Une deuxième mention de Dart dans les dossiers figure dans un fax non daté, apparemment envoyé par Bill Sullivan de Dart Management à un destinataire dont le nom est masqué, qui donne des indications pour se rendre à une propriété de Dart sur West Bay Road – ce qui ferait référence à l’hôtel Coral Caymanian, aujourd’hui démoli, où Dart avait de petits bureaux avant de déménager à Camana Bay.
Allégation d’enregistrements envoyés à un avocat des îles Caïmans
L’une des références les plus curieuses et les plus scabreuses que contiennent les dossiers provient d’une note de service du FBI datée du 21 juin.
Le document relate les allégations non vérifiées d’un appelant selon lesquelles des orgies impliquant des mineurs auraient eu lieu sur un terrain de golf appartenant à Trump et que des victimes y auraient été enterrées. L’appelant a indiqué que ces allégations non fondées avaient été enregistrées et transmises à un avocat aux îles Caïmans, d’après la note. Une autre allégation non vérifiée, figurant dans le même communiqué, a déclenché une enquête afin de déterminer si les restes de deux femmes auraient été enterrés près du ranch Zorro d’Epstein, au Nouveau-Mexique. Cette information n’a toutefois pas été confirmée par les autorités.
Références régulières à la réglementation offshore
La plupart des références apparaissent dans des clauses standard relatives à la législation et à la réglementation fiscales de l’île, figurant dans les documents constitutifs des fonds multijuridictionnels ou dans les adresses des banques.

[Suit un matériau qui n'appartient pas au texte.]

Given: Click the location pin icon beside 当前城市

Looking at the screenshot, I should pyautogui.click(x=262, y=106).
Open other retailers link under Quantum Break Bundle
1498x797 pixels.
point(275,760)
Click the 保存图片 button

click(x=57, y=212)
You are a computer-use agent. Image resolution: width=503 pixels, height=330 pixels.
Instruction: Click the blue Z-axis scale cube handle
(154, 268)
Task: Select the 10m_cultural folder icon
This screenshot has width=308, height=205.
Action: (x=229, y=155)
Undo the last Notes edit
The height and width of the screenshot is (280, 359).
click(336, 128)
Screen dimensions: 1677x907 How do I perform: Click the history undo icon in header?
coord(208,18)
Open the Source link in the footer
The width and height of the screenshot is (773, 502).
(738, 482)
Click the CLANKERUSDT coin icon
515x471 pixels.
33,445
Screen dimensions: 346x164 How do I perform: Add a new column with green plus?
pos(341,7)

Les îles Caïmans sont également mentionnées dans les CV des administrateurs et des gestionnaires de fonds.
Il existe également des courriels échangés entre Epstein et ses associés qui font référence à la réglementation des îles Caïmans en matière d’aéronefs, de transport maritime et de fonds, en comparaison avec d’autres juridictions.
D’autres allusions plus informelles à des vacances aux îles Caïmans apparaissent dans la correspondance. Après le passage de l’ouragan Maria sur les îles Vierges américaines en septembre 2017, l’ami d’Epstein, Jonathan Farkas, lui envoie un message : « Les îles Caïmans, dévastées il y a 12 ans, sont maintenant en plein essor. »
Epstein recevait parfois des articles sur les îles Caïmans, notamment la fameuse référence de l’ancien président américain Barack Obama à Ugland House, qui abritait des milliers de sociétés.
D’autres centres offshore apparaissent également fréquemment, notamment les Bermudes (967 résultats), les îles Vierges britanniques (1 291) et Hong Kong (4 078).